Hence, we have to take every possible rankings into consideration to obtain one final ranking. On the basis of section 3.1 and 3.3, we now have four rankings in total. Therefore, we apply **RankAggreg** function, which performs aggregation of ordered lists based on the ranks using cross-entropy Monte Carlo method, to generate one final ranking based on those four rankings.
```{r 3.4.1}
# Evaluate two models
lm_rmse = sqrt(mean(fit2$residuals^2))
mf_rmse = sqrt(mean((r$predict(train_set, out_memory())-df_groupby$mean)^2))
df_rmse = data.frame("Multiple Linear Regressoin"=c(lm_rmse), "Matrix Factorization"=c(mf_rmse), check.names=FALSE)
row.names(df_rmse) = "RMSE"
df_rmse
```
```{r 3.4.2}
# Compare ranking
df_compare_ranking = data.frame("Multiple Linear Regressoin"=lm_rank_mean, "Matrix Factorization"=mf_rank_mean, check.names=FALSE)
df_compare_ranking
```
```{r 3.4.3}
# Apply RankAggreg function
ranking_matrix <- rbind(lm_rank_mean, lm_rank_median, mf_rank_mean, mf_rank_median)
set.seed(1)
ranking_result <- RankAggreg(ranking_matrix, 30, method="CE", distance="Spearman", N=500, convIn=20, rho=.1, maxIter=1500)

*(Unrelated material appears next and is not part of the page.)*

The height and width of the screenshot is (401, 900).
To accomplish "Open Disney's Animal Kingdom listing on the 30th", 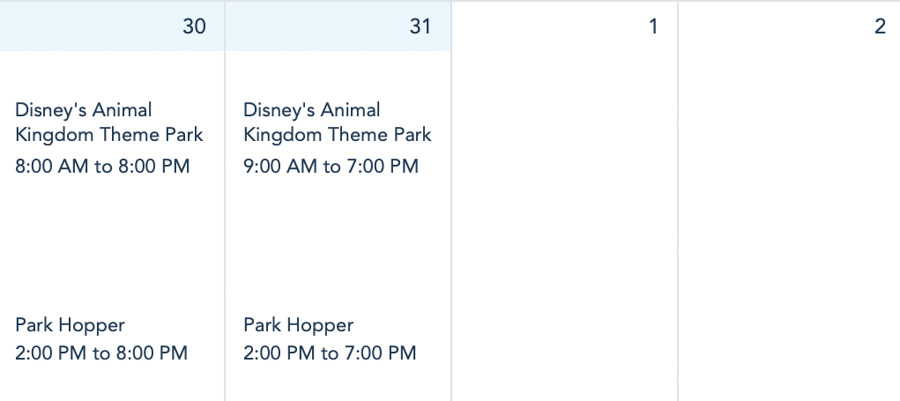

ranking_list = ranking_result$top.list
plot(ranking_result)
```
```{r 3.4.4}
# Generate final ranking
ranking_list = ranking_result$top.list
df_ranking = data.frame(ranking=ranking_list)
df_ranking
```
## 4. Conclusion
In this task, in order to rank vendors’ sales abilities, we basically develop a framework including preprocessing features, conducting statistical analysis, building predictive models, tuning hyperparameters, evaluating the models, and aggregating rankings from the models. Although the result might not be perfect, I believe that I still provide a reliable framework to deal with this kind of issue.